▶ **TASK**
Using the entries below, restate word for word only the lines from the one with "Instruction: Print the tax invoice" to the final line, leaving the pictures out.

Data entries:
::::

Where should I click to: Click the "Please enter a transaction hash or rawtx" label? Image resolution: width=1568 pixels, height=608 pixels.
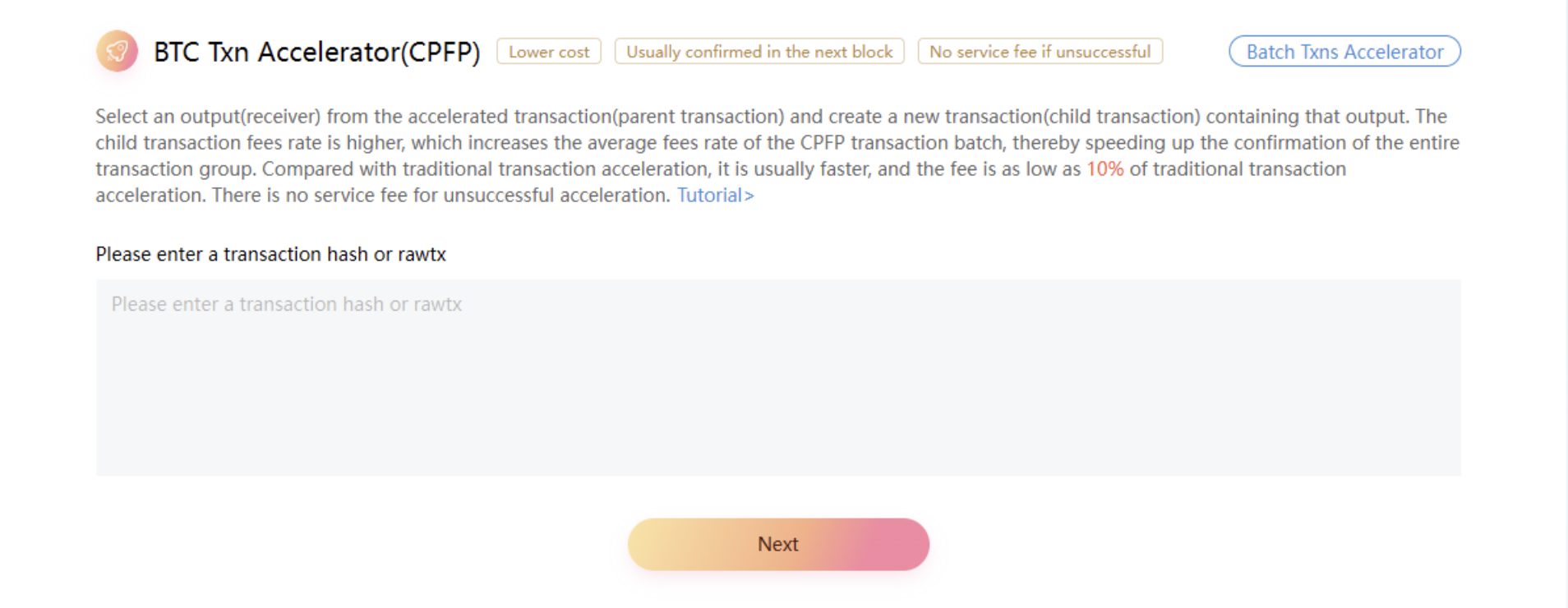[270, 255]
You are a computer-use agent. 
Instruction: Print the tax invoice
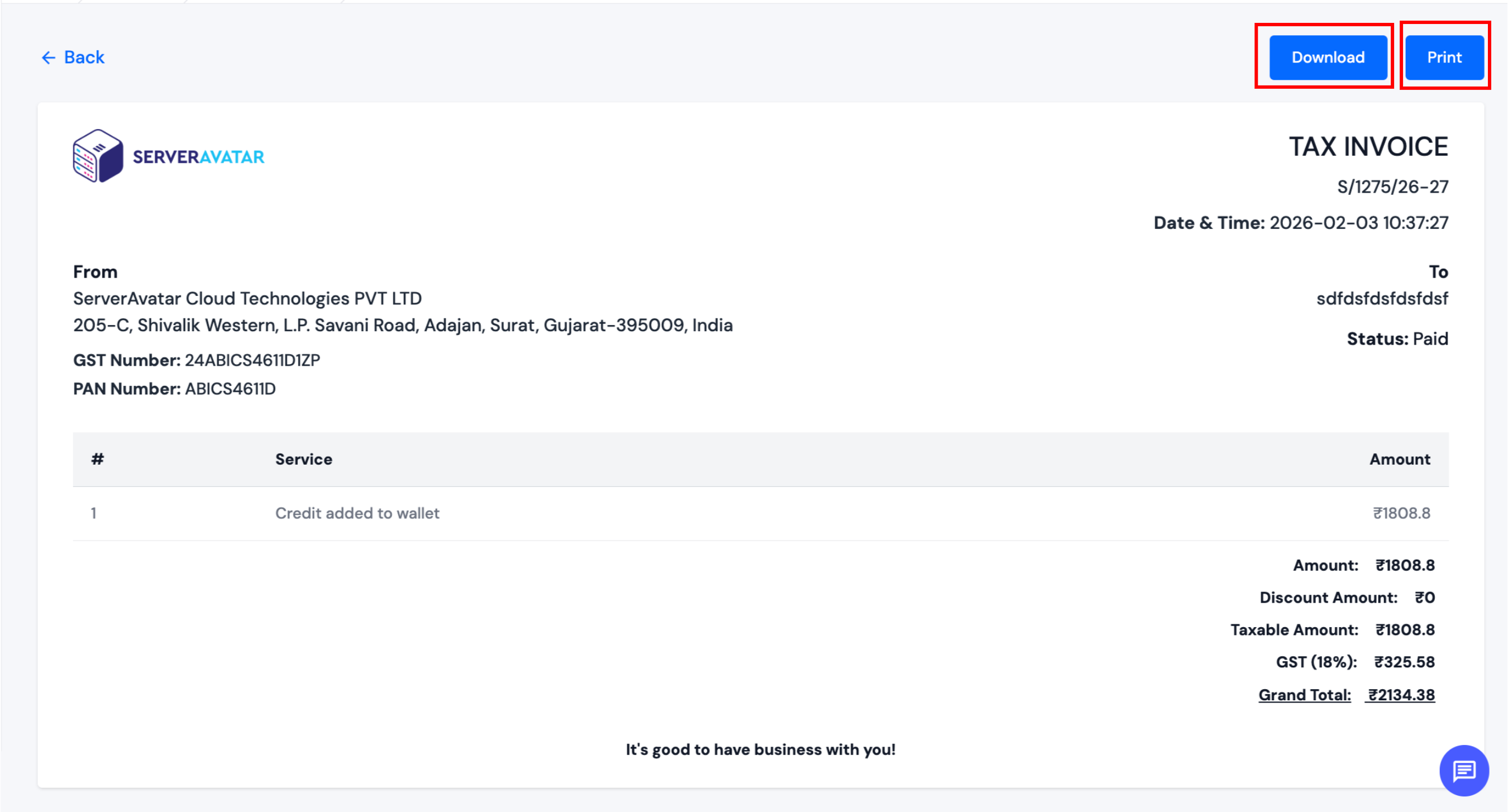pyautogui.click(x=1444, y=57)
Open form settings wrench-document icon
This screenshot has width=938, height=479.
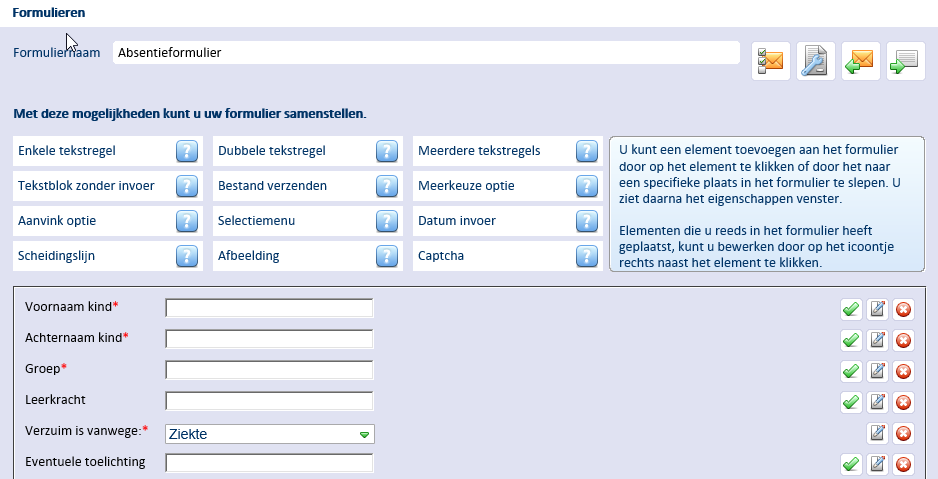(x=816, y=61)
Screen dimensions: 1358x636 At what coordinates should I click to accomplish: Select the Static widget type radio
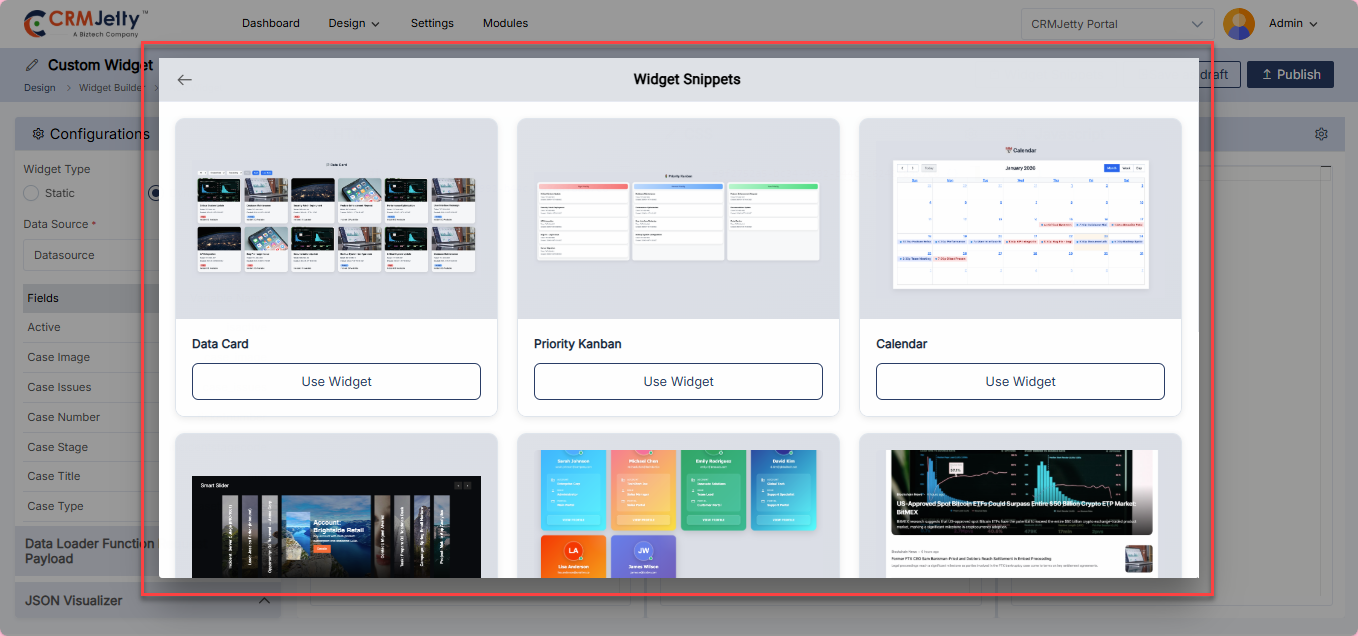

::::

▶ **EXERCISE OUTPUT**
Instruction: Print the tax invoice
pyautogui.click(x=1444, y=57)
Open form settings wrench-document icon
This screenshot has width=938, height=479.
(x=816, y=61)
Screen dimensions: 1358x636 At what coordinates should I click to accomplish: Select the Static widget type radio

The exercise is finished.